Please turn the entries below into a numbered list, dropping any blank lines.

Stored entries
====

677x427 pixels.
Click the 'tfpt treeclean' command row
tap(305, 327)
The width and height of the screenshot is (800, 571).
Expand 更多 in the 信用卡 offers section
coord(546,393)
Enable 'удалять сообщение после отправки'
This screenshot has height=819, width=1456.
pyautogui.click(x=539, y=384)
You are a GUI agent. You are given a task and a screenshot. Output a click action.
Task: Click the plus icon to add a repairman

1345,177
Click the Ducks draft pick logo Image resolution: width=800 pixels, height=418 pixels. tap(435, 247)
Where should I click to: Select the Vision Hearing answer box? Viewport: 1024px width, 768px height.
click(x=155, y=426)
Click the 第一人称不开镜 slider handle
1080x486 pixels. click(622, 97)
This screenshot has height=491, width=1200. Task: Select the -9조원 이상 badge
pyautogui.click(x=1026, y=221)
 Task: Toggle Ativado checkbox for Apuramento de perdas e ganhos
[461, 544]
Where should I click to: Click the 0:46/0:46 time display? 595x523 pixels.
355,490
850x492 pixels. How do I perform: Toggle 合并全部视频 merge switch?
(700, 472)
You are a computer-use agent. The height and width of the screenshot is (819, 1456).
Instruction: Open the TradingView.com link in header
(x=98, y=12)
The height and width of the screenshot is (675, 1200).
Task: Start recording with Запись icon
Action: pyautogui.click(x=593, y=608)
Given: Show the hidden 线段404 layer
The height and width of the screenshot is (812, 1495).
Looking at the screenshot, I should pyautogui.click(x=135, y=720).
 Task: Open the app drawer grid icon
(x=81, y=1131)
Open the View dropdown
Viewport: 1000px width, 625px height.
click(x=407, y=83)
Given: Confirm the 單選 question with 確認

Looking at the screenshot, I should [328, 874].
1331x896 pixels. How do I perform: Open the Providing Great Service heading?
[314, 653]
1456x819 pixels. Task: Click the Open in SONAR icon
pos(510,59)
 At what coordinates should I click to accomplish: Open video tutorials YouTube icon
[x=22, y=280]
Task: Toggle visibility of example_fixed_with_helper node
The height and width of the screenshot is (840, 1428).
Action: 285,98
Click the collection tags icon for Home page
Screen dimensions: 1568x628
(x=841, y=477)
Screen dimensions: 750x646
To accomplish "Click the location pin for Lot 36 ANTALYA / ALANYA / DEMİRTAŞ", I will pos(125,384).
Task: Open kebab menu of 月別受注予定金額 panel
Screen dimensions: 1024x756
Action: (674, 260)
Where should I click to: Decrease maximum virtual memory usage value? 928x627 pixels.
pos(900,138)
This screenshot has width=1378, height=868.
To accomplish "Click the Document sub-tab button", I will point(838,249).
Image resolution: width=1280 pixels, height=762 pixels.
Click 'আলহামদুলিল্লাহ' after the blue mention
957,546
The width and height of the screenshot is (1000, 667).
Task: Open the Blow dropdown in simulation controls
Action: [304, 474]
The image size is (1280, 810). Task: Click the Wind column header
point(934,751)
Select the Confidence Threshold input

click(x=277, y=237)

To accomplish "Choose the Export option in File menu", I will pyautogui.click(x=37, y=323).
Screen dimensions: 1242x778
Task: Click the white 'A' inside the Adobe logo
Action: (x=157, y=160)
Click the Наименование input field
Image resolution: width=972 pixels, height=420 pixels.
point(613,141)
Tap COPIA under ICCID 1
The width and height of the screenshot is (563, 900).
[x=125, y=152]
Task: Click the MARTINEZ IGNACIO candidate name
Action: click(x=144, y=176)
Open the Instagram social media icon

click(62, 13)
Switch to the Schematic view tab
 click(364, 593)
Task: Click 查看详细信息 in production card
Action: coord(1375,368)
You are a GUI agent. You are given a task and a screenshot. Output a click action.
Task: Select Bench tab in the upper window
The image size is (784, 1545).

====

* **Result for this task**
1. 677x427 pixels.
2. Click the 'tfpt treeclean' command row
3. tap(305, 327)
4. The width and height of the screenshot is (800, 571).
5. Expand 更多 in the 信用卡 offers section
6. coord(546,393)
7. Enable 'удалять сообщение после отправки'
8. This screenshot has height=819, width=1456.
9. pyautogui.click(x=539, y=384)
10. You are a GUI agent. You are given a task and a screenshot. Output a click action.
11. Task: Click the plus icon to add a repairman
12. 1345,177
13. Click the Ducks draft pick logo Image resolution: width=800 pixels, height=418 pixels. tap(435, 247)
14. Where should I click to: Select the Vision Hearing answer box? Viewport: 1024px width, 768px height.
15. click(x=155, y=426)
16. Click the 第一人称不开镜 slider handle
17. 1080x486 pixels. click(622, 97)
18. This screenshot has height=491, width=1200. Task: Select the -9조원 이상 badge
19. pyautogui.click(x=1026, y=221)
20.  Task: Toggle Ativado checkbox for Apuramento de perdas e ganhos
21. [461, 544]
22. Where should I click to: Click the 0:46/0:46 time display? 595x523 pixels.
23. 355,490
24. 850x492 pixels. How do I perform: Toggle 合并全部视频 merge switch?
25. (700, 472)
26. You are a computer-use agent. The height and width of the screenshot is (819, 1456).
27. Instruction: Open the TradingView.com link in header
28. (x=98, y=12)
29. The height and width of the screenshot is (675, 1200).
30. Task: Start recording with Запись icon
31. Action: pyautogui.click(x=593, y=608)
32. Given: Show the hidden 线段404 layer
33. The height and width of the screenshot is (812, 1495).
34. Looking at the screenshot, I should pyautogui.click(x=135, y=720).
35.  Task: Open the app drawer grid icon
36. (x=81, y=1131)
37. Open the View dropdown
38. Viewport: 1000px width, 625px height.
39. click(x=407, y=83)
40. Given: Confirm the 單選 question with 確認
41. Looking at the screenshot, I should [328, 874].
42. 1331x896 pixels. How do I perform: Open the Providing Great Service heading?
43. [314, 653]
44. 1456x819 pixels. Task: Click the Open in SONAR icon
45. pos(510,59)
46.  At what coordinates should I click to accomplish: Open video tutorials YouTube icon
47. [x=22, y=280]
48. Task: Toggle visibility of example_fixed_with_helper node
49. The height and width of the screenshot is (840, 1428).
50. Action: 285,98
51. Click the collection tags icon for Home page
52. Screen dimensions: 1568x628
53. (x=841, y=477)
54. Screen dimensions: 750x646
55. To accomplish "Click the location pin for Lot 36 ANTALYA / ALANYA / DEMİRTAŞ", I will pos(125,384).
56. Task: Open kebab menu of 月別受注予定金額 panel
57. Screen dimensions: 1024x756
58. Action: (674, 260)
59. Where should I click to: Decrease maximum virtual memory usage value? 928x627 pixels.
60. pos(900,138)
61. This screenshot has width=1378, height=868.
62. To accomplish "Click the Document sub-tab button", I will point(838,249).
63. Image resolution: width=1280 pixels, height=762 pixels.
64. Click 'আলহামদুলিল্লাহ' after the blue mention
65. 957,546
66. The width and height of the screenshot is (1000, 667).
67. Task: Open the Blow dropdown in simulation controls
68. Action: [304, 474]
69. The image size is (1280, 810). Task: Click the Wind column header
70. point(934,751)
71. Select the Confidence Threshold input
72. click(x=277, y=237)
73. To accomplish "Choose the Export option in File menu", I will pyautogui.click(x=37, y=323).
74. Screen dimensions: 1242x778
75. Task: Click the white 'A' inside the Adobe logo
76. Action: (x=157, y=160)
77. Click the Наименование input field
78. Image resolution: width=972 pixels, height=420 pixels.
79. point(613,141)
80. Tap COPIA under ICCID 1
81. The width and height of the screenshot is (563, 900).
82. [x=125, y=152]
83. Task: Click the MARTINEZ IGNACIO candidate name
84. Action: click(x=144, y=176)
85. Open the Instagram social media icon
86. click(62, 13)
87. Switch to the Schematic view tab
88.  click(364, 593)
89. Task: Click 查看详细信息 in production card
90. Action: coord(1375,368)
91. You are a GUI agent. You are given a task and a screenshot. Output a click action.
92. Task: Select Bench tab in the upper window
93. The image size is (784, 1545).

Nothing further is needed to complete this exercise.